0

I have strings like I want to buy 2 kg of apples! From these sentences, I want to remove certain punctuation and until now, this was enough:

text = strings.ReplaceAll(text, ".", "")
text = strings.ReplaceAll(text, ",", "")
text = strings.ReplaceAll(text, "?", "")
text = strings.ReplaceAll(text, "!", "")

But when the sentence contains 2.5 kg apples, this will change to 25 kg. Thus, how can I remove punctiation but keep punctuation used in numbers? My idea was to manually iterate over all characters, but I feel there must be a more efficient solution.

user1406177
  • 1,328
  • 2
  • 22
  • 36
  • Does this answer your question? [Removing punctuation from an extremely long string](https://stackoverflow.com/questions/48734599/removing-punctuation-from-an-extremely-long-string) – segFault Jun 12 '20 at 11:42

1 Answers1

0

You could use regexp to first find all punctuation with surrounding characters, then determine if the matching parts are floats (e.g. 2.5) or punctuation characters.

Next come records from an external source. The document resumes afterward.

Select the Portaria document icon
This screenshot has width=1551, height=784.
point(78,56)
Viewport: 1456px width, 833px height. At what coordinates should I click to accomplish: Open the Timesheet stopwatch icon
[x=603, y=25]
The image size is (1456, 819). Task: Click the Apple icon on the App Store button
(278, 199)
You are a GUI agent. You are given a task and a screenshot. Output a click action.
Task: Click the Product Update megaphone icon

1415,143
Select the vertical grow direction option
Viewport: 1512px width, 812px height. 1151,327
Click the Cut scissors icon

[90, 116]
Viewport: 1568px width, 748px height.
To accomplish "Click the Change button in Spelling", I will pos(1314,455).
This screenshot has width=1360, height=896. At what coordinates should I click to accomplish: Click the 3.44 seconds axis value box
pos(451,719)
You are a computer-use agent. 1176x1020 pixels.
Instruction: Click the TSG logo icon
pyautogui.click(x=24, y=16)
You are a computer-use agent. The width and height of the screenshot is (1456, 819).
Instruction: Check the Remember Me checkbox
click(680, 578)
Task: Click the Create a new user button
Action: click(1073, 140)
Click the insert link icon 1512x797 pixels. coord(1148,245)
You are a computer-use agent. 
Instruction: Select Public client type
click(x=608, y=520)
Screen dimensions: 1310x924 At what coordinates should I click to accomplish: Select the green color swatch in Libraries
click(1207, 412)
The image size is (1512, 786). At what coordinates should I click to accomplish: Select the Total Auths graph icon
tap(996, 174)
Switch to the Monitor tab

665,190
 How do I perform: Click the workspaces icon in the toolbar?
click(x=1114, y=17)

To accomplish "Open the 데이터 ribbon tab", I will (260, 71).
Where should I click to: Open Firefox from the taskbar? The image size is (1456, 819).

Perform a replace for the punctuation and leave the floats alone.

Example:

package main

import (
  "fmt"
  "regexp"
  "strings"
)

func main() {
  text := "I want. to, buy 2.5 kg of apples!"

  // Regexp that finds all puncuation characters grouping the characters that wrap it
  re := regexp.MustCompile(`(.{0,1})([^\w\s])(.{0,1})`)

  // Regexp that determines if a given string is wrapped by digit characters
  isFloat := regexp.MustCompile(`\d([^\w\s])\d`)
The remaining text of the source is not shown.